Hepple Girl & Boy

Victim of Attachment Therapy Parenting
Valencia County, New Mexico
Escaped and Rescued June 2007 at ages 13 and 10

Note: The following account has been prepared from press reports, personal interviews, trial transcripts, and other public records.

On a day in early June, 2007, an emaciated 13-year-old girl waited until her father left for work and then used her teeth to loosen the ropes that bound her to a wooden post.  She couldn't delay running away from her remote home in Valencia County, New Mexico, because she was growing very weak from hunger.

Authorities found her with feces and urine-soiled clothes and head lice.  She weighed 96 pounds.  At first, she lied about who she was out of fear of being sent back to her home. 

Only three days after the girl fled, her parents, Matthew Hepple, 40, and Sarah Burton-Hepple, 33, left their house in Highland Meadows with their five other children and moved to a new address in Moriarty. 


The Hepples

Sarah Burton-Hepple
and Matthew Hepple

at their sentencing hearing
[Photo: KRQE]


Eventually an horrific story of abuse emerged.  The girl and her brother, 10, were often tied up, being fed bread and water -- if they were fed -- for as much as a week at a time.  Sometimes they were handcuffed to a toilet. Experts confirmed that both children had wounds and scars consistent with the restraint they described.
 
The defense tried to prove that both children have Reactive Attachment Disorder, a condition that caused them to injure themselves and make outrageous, false charges against their parents. 
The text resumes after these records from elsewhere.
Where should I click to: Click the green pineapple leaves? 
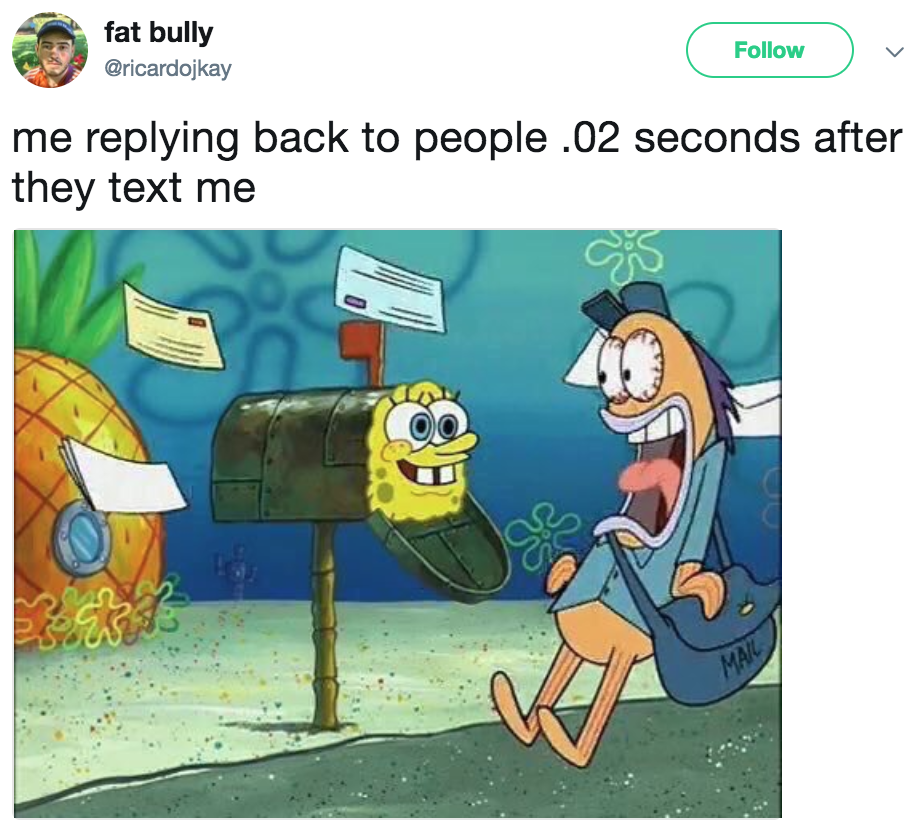coord(66,292)
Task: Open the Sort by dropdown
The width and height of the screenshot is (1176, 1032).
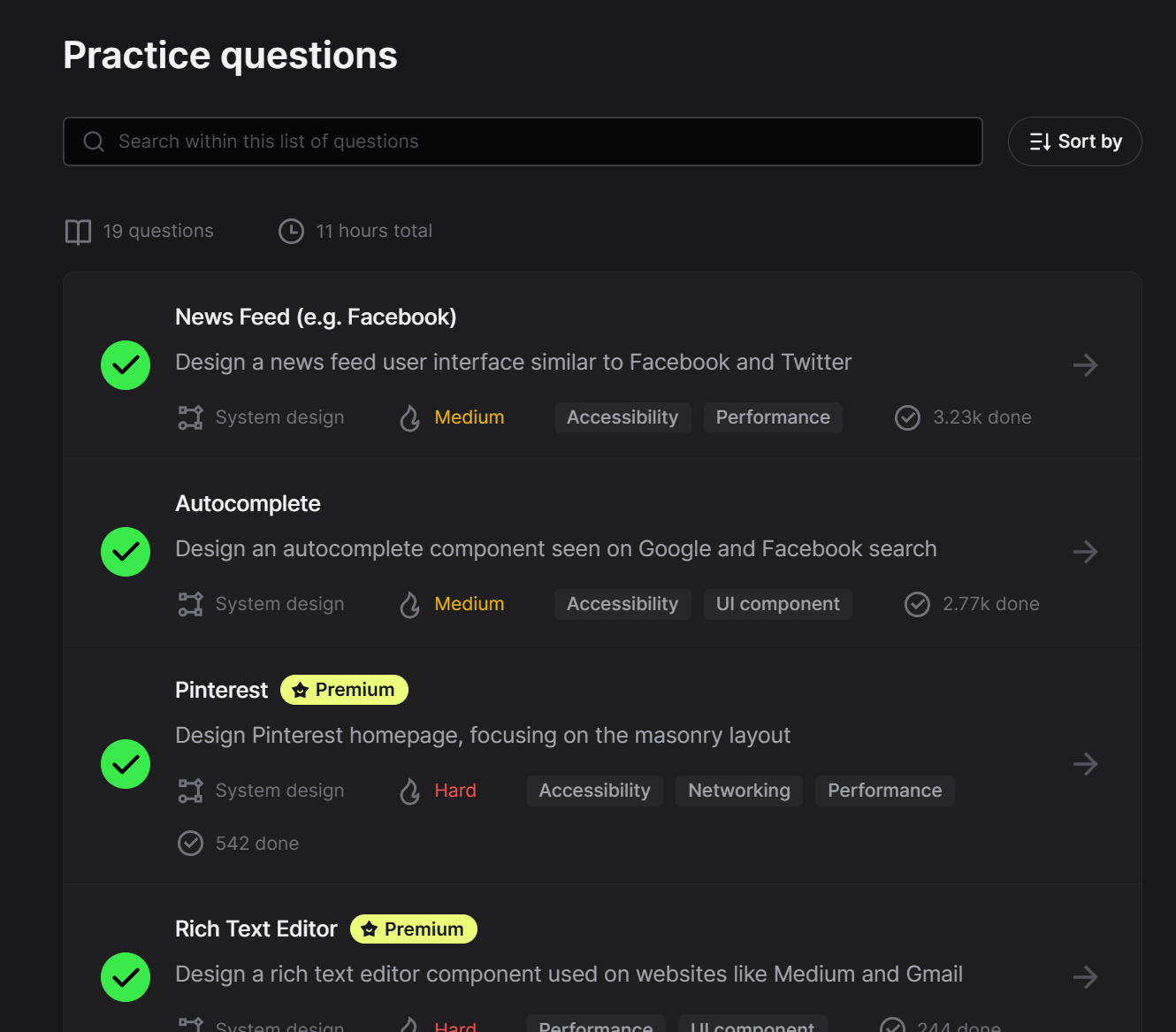Action: (1074, 141)
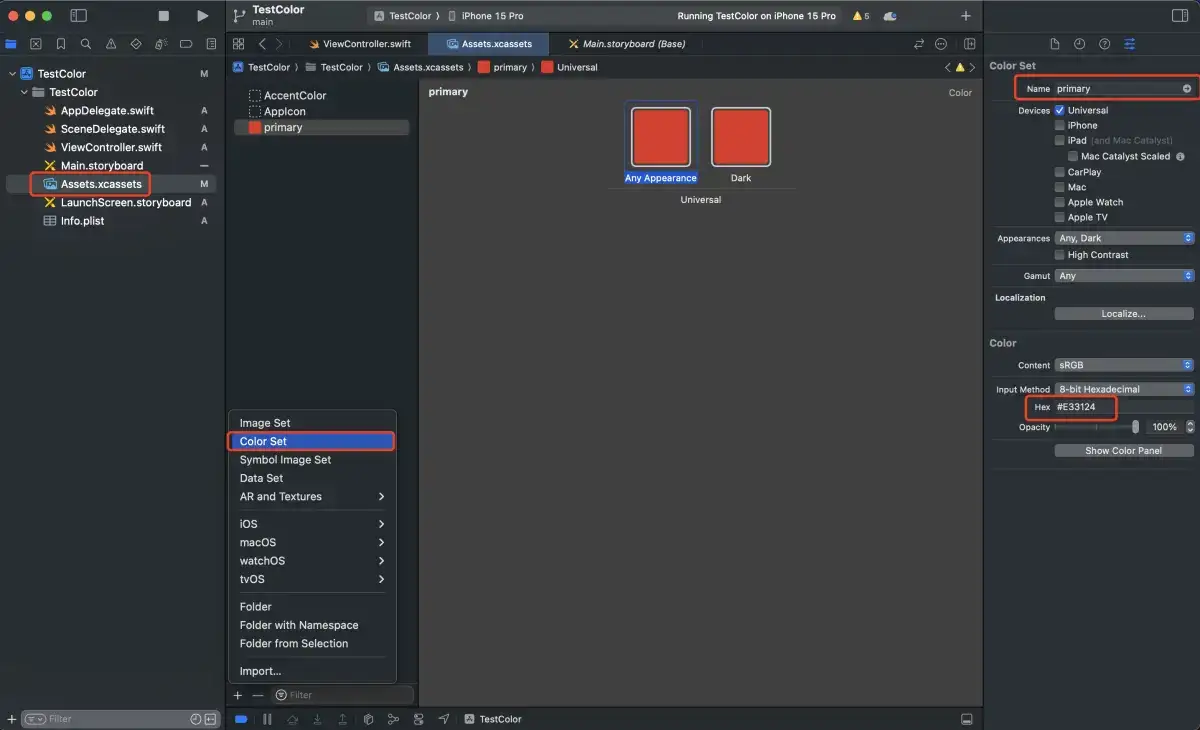Expand the iOS submenu in the context menu
This screenshot has height=730, width=1200.
pyautogui.click(x=311, y=523)
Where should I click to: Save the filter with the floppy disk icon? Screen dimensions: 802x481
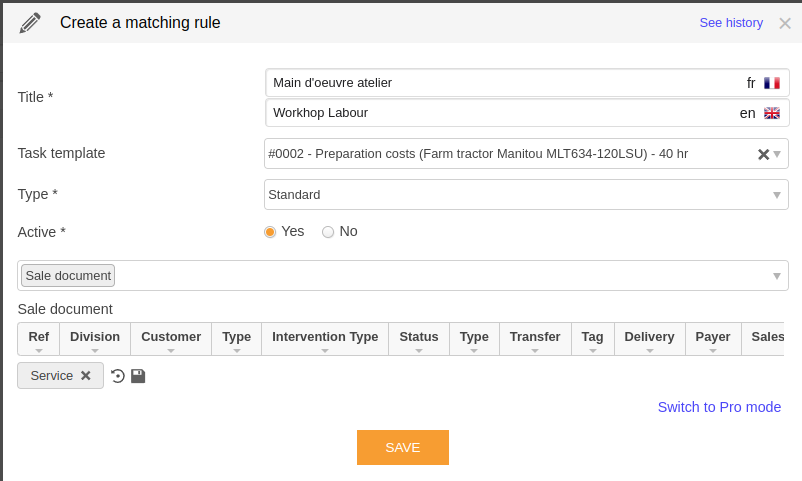click(x=138, y=376)
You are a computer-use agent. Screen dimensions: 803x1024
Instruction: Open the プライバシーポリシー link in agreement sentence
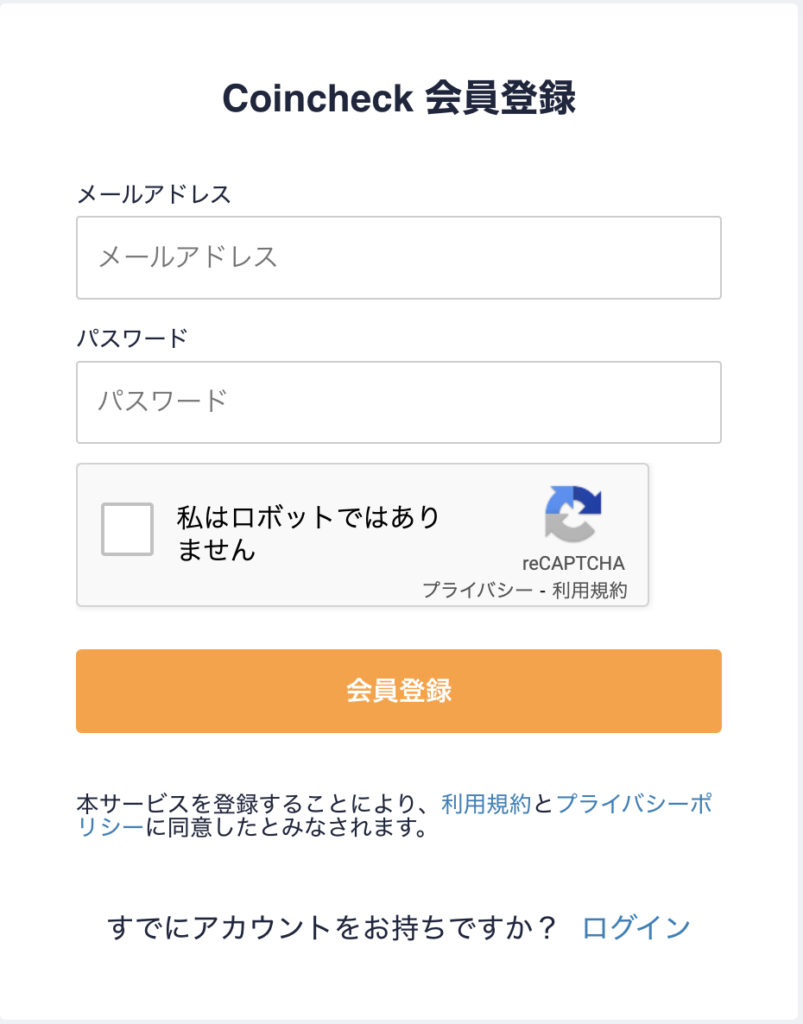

The prosecution reported to the judge that the two children appeared to have PTSD because of how they were treated and objected to the judge's ruling that the children needed to testify in court with their parents present, which they did. 

A defense witness, social worker Betsy Revard, testified that the boy and girl suffer Reactive Attachment Disorder, which she said is characterized by lying, manipulating and stealing.  There was no report in the press on how the diagnosis was determined or when.  Presumably Ms. Revard made the diagnosis herself.
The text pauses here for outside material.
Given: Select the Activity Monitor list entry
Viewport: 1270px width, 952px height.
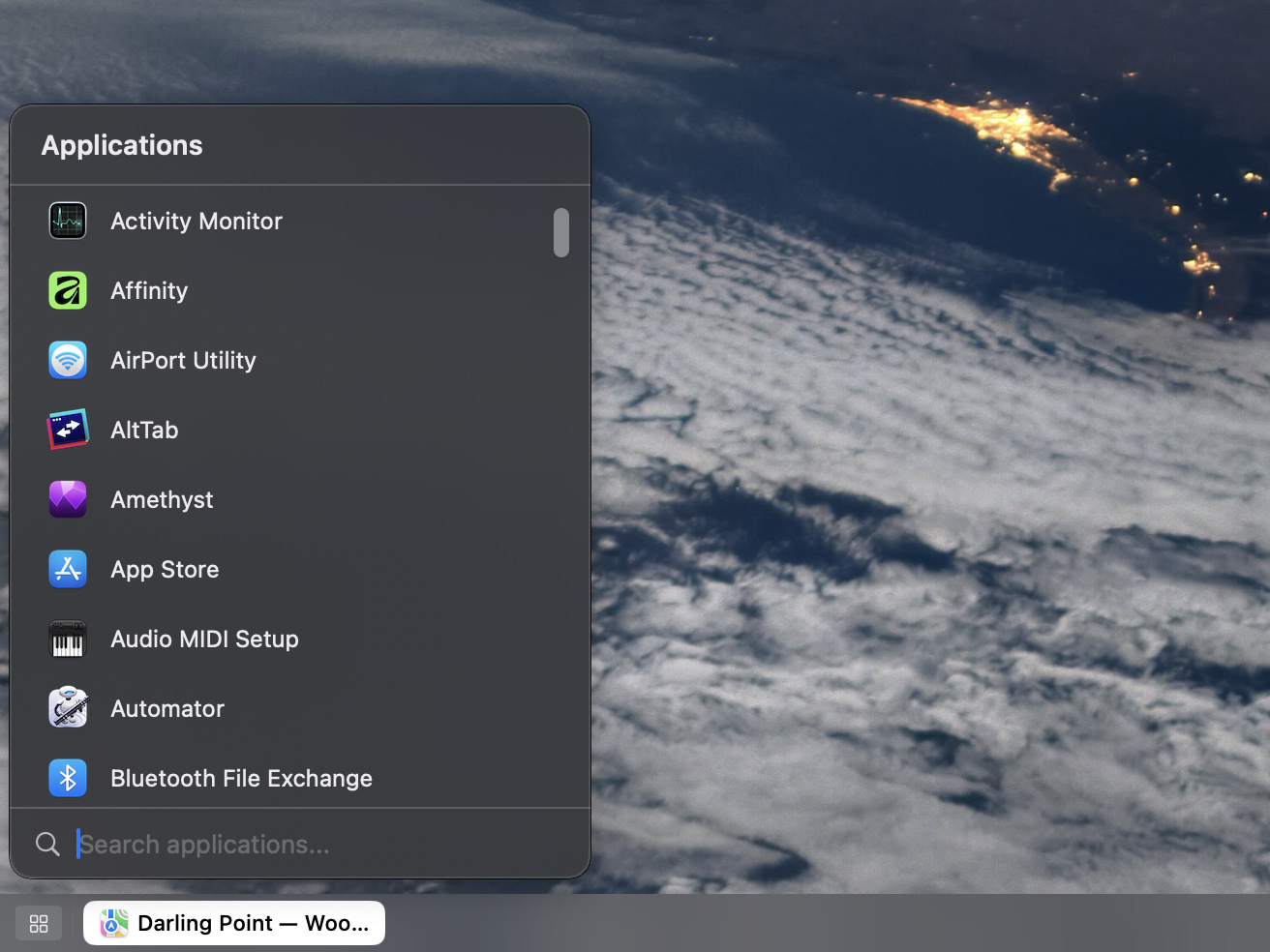Looking at the screenshot, I should point(196,221).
The three oldest children, including the two that claimed to be abused, were Burton-Hepple's biological children; only the three youngest were the both the Hepples' biological children.  All the children were in protective custody at the time of the trial.

On November 19, 2008, a jury took just hours to find the Hepples guilty of two counts of kidnapping and two counts of conspiracy to commit child abuse.  They each face up to 54 years in prison time.  Initially, they  had been charged with more than 70 counts of child abuse, but most were thrown out because of problem with the prosecution's presentation to a grand jury. 

Mr. Hepple had a prior conviction of first-degree sexual assault of a four-year-old girl in 1991 and served prison time until 1998.